● **WORK INSTRUCTION**
Find the line containing "Where should I click to: Click the 首页" in the records below. Copy exactly that line and each one after it, ending at the line containing "Viewport: 547px width, 368px height.", and nothing more.

----------

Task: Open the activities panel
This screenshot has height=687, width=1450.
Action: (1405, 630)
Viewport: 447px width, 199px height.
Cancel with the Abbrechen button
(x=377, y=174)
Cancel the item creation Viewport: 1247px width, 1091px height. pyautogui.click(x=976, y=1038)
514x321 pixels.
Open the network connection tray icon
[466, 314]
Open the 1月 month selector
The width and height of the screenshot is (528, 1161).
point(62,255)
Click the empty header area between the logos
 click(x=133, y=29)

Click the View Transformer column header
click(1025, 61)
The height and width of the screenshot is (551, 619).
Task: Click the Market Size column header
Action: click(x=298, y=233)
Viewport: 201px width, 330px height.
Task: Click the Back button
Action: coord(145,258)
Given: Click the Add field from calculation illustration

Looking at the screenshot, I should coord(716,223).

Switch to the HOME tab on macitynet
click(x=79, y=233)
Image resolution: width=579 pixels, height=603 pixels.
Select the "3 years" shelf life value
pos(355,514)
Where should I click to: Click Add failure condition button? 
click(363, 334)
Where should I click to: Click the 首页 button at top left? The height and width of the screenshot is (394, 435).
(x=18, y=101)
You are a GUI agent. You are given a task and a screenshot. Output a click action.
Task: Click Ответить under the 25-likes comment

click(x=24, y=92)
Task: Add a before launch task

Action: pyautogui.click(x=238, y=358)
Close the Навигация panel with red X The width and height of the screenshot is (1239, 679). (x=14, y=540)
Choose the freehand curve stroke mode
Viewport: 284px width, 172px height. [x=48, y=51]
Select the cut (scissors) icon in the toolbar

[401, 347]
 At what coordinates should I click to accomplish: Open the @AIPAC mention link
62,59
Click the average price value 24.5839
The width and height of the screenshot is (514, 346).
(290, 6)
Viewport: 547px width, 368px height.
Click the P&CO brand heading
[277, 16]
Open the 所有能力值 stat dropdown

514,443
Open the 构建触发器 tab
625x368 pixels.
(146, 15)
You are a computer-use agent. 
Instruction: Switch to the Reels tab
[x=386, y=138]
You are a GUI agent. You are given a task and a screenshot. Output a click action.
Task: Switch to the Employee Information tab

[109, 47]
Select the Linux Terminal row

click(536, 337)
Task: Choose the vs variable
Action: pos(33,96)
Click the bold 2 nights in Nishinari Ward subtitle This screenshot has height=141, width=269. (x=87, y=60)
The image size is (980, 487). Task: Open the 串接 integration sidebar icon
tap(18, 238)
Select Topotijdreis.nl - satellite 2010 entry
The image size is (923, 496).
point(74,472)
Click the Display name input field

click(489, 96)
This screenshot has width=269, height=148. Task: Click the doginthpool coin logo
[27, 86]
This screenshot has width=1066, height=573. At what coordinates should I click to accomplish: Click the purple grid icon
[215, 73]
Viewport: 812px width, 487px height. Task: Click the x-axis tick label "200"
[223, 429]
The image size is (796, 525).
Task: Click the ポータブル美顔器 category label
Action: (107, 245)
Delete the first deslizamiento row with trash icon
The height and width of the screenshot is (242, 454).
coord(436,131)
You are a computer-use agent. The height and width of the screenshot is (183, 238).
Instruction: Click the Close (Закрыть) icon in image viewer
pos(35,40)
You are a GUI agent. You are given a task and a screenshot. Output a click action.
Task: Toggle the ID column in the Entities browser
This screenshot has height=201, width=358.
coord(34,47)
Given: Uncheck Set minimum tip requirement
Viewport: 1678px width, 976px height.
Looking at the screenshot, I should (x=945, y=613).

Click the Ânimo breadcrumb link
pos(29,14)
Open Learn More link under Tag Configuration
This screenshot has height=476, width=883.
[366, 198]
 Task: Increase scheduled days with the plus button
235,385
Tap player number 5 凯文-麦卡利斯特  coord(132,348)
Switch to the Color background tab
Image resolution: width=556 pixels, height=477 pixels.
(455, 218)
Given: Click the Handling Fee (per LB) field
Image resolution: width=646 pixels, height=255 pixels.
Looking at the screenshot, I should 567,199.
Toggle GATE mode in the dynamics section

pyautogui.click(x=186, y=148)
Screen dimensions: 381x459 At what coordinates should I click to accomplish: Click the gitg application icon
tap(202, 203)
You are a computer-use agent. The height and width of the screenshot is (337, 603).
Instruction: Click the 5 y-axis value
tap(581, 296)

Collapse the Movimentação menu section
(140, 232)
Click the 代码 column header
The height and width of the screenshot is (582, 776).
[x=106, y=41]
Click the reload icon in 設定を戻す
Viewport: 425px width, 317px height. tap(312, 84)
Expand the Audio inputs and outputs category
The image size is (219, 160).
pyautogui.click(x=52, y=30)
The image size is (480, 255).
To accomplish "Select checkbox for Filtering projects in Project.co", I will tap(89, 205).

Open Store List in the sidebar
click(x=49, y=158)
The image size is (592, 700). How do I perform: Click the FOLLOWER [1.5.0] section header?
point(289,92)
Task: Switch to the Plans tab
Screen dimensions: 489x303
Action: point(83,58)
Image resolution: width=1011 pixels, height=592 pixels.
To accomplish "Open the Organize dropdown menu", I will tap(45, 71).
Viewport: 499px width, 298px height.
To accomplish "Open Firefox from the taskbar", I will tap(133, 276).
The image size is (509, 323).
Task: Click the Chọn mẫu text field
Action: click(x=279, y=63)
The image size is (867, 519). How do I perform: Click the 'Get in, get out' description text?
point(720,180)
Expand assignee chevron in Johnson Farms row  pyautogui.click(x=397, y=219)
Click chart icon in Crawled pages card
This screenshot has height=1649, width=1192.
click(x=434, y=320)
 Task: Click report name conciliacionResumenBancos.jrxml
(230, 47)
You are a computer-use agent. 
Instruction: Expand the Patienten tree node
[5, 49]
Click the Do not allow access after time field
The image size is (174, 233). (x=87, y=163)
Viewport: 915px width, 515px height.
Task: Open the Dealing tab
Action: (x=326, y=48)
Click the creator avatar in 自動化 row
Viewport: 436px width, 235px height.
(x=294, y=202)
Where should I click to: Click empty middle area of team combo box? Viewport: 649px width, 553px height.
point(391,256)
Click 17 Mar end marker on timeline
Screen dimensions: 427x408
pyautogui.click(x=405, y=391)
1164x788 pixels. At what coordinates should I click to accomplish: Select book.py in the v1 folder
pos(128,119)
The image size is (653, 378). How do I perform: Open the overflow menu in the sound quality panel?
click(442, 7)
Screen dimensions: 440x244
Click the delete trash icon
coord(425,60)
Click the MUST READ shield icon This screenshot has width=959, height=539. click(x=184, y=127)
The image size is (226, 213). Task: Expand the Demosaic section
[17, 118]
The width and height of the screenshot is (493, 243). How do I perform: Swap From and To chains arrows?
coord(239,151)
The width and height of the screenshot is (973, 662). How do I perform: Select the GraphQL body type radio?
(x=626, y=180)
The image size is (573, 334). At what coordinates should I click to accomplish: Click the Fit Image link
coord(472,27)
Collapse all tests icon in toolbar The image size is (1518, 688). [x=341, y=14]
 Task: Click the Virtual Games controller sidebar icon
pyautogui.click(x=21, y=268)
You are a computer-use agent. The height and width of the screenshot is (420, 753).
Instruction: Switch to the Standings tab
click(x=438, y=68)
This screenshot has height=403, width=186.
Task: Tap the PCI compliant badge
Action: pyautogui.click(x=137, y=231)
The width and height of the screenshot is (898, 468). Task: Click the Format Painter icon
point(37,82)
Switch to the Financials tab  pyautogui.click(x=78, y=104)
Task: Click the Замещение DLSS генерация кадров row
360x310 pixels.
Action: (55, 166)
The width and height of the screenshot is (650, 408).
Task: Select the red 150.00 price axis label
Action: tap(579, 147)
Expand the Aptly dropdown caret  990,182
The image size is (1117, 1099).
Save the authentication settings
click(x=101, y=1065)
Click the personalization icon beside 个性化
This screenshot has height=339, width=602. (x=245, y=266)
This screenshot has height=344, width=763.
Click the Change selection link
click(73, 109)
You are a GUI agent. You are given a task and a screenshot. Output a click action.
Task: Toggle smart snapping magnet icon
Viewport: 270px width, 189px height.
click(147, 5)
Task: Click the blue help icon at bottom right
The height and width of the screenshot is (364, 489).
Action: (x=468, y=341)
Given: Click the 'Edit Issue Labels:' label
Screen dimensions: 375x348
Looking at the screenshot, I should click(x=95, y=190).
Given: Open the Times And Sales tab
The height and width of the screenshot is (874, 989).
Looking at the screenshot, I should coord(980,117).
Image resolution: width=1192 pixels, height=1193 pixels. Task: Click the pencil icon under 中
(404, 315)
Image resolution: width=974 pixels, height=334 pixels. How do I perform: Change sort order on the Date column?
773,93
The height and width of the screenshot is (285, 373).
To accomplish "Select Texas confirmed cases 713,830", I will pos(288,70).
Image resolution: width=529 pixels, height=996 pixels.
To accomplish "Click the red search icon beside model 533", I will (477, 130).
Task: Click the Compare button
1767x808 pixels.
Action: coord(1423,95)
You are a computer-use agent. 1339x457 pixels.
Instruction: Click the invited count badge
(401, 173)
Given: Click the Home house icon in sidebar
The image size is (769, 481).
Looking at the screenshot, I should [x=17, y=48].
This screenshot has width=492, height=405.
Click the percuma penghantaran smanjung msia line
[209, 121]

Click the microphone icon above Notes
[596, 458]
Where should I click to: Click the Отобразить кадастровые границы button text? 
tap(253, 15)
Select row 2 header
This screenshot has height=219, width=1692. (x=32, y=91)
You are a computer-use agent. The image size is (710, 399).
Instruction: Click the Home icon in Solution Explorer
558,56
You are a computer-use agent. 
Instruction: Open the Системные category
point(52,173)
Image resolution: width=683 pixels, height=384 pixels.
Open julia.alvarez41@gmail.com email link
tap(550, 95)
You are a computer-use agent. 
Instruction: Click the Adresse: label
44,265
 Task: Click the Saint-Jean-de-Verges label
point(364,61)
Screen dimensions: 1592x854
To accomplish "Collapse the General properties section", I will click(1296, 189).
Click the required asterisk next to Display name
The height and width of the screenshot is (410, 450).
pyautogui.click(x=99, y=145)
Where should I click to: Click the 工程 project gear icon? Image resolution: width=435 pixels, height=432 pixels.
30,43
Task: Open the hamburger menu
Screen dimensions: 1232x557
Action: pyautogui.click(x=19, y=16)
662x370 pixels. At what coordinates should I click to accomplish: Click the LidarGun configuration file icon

----------

● **ANSWER BELOW**
Where should I click to: Click the 首页 button at top left? The height and width of the screenshot is (394, 435).
(x=18, y=101)
You are a GUI agent. You are given a task and a screenshot. Output a click action.
Task: Click Ответить under the 25-likes comment

click(x=24, y=92)
Task: Add a before launch task

Action: pyautogui.click(x=238, y=358)
Close the Навигация panel with red X The width and height of the screenshot is (1239, 679). (x=14, y=540)
Choose the freehand curve stroke mode
Viewport: 284px width, 172px height. [x=48, y=51]
Select the cut (scissors) icon in the toolbar

[401, 347]
 At what coordinates should I click to accomplish: Open the @AIPAC mention link
62,59
Click the average price value 24.5839
The width and height of the screenshot is (514, 346).
(290, 6)
Viewport: 547px width, 368px height.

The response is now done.